== Tâches à réaliser ==
- A) Pour chacune des affirmations suivantes, répondez par oui ou par non selon l'extrait sur l'incendie de la rue des Pyrénées, en citant les mots décisifs du texte : (i) l'incendie a touché un hangar situé au 163 de la rue des Pyrénées ; (ii) le corps de la victime a été retrouvé le soir même de l'incendie ; (iii) l'enquête a été ouverte par la préfecture de police.
- B) Recopiez sans rien modifier le passage de l'extrait sur l'incendie de la rue des Pyrénées qui va de « Lundi 24 octobre » jusqu'à « exiger leur expulsion. ».

== Extrait de page ==
↓↓↓
De la tartuferie médiatico-politique


Lundi 24 octobre 2011 dans la soirée, un hangar au 163 de la rue des Pyrénées, à Paris, a flambé. Des Roms vivaient depuis plusieurs mois dans cet ex-squat d'artistes, désigné comme la Maison des Roms ou la Baraka, une ancienne cartonnerie. Un homme de 55 ans, Ion Salagean, rémouleur, a perdu la vie dans le sinistre. Son corps a été retrouvé calciné le lendemain dans les décombres.

Les familles, une centaine de personnes, se sont retrouvées à la rue, leurs affaires réduites en cendre. Une enquête a été ouverte par le parquet de Paris. Plusieurs témoins ayant fait état de jets de cocktails Molotov, l'incendie pourrait être d'origine criminelle. Ces dernières semaines, les relations avec le voisinage s'étaient tendues: une pétition circulait et un rassemblement avait été organisé quelques jours auparavant pour exiger leur expulsion.

Les rescapés ont «bénéficié» de trois nuits d'hôtel puis, selon les associations qui les soutenaient, elles ont été dispersées par la mairie. Le retentissement de ce drame est resté faible. Quelques communiqués, quelques articles (ici et ). Les rares réactions sont pour la plupart rassemblées dans le site du collectif Contre la xénophobie.
↑↑↑
[Données enregistrées]
↓↓↓
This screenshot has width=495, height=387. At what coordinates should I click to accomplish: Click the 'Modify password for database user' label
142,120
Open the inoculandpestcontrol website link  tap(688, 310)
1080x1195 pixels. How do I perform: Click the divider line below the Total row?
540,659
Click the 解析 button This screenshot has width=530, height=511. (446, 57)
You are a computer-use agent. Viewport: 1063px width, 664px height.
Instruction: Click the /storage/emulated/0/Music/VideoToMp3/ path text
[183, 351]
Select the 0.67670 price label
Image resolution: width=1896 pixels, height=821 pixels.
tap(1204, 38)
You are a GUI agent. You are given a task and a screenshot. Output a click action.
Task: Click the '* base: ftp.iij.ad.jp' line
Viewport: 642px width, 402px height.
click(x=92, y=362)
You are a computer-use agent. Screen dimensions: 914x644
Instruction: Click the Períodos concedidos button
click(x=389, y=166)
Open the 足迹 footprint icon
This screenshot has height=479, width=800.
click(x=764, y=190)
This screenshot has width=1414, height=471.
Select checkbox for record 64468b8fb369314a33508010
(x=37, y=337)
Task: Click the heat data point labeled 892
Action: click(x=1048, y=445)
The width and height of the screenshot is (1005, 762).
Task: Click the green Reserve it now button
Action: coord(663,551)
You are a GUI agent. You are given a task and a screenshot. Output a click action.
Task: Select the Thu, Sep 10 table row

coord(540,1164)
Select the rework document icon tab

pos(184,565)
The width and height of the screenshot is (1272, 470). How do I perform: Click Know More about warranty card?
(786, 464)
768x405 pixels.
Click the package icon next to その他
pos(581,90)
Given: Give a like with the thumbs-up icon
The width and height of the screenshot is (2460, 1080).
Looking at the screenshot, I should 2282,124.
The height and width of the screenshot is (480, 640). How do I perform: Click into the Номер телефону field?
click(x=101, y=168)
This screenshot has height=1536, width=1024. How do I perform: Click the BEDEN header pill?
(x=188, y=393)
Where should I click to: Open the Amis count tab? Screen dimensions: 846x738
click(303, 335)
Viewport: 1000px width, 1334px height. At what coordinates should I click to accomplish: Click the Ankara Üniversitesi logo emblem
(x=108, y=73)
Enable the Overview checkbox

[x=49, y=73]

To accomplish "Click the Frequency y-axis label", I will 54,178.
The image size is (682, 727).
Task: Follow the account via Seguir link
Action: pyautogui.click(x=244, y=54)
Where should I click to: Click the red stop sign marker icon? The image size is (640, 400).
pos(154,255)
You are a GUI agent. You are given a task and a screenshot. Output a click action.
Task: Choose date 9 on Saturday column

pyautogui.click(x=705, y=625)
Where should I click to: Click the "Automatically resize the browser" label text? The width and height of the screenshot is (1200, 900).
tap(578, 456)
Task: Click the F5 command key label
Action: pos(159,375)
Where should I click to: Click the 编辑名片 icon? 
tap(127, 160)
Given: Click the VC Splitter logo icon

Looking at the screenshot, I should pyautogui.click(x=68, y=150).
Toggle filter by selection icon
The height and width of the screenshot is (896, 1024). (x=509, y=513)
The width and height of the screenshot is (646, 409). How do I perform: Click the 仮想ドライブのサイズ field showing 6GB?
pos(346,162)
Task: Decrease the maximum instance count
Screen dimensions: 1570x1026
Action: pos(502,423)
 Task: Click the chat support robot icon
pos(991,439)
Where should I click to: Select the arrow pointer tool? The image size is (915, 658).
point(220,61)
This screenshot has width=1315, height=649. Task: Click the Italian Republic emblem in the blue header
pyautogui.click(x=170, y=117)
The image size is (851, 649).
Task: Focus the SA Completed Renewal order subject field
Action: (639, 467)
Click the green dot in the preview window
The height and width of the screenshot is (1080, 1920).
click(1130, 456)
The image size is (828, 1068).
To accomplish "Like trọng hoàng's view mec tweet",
↑↑↑
== Réponses par tâche ==
- A)
(i) Oui : « un hangar au 163 de la rue des Pyrénées, à Paris, a flambé ».
(ii) Non : « Son corps a été retrouvé calciné le lendemain dans les décombres ».
(iii) Non : « Une enquête a été ouverte par le parquet de Paris ».

- B)
Lundi 24 octobre 2011 dans la soirée, un hangar au 163 de la rue des Pyrénées, à Paris, a flambé. Des Roms vivaient depuis plusieurs mois dans cet ex-squat d'artistes, désigné comme la Maison des Roms ou la Baraka, une ancienne cartonnerie. Un homme de 55 ans, Ion Salagean, rémouleur, a perdu la vie dans le sinistre. Son corps a été retrouvé calciné le lendemain dans les décombres.

Les familles, une centaine de personnes, se sont retrouvées à la rue, leurs affaires réduites en cendre. Une enquête a été ouverte par le parquet de Paris. Plusieurs témoins ayant fait état de jets de cocktails Molotov, l'incendie pourrait être d'origine criminelle. Ces dernières semaines, les relations avec le voisinage s'étaient tendues: une pétition circulait et un rassemblement avait été organisé quelques jours auparavant pour exiger leur expulsion.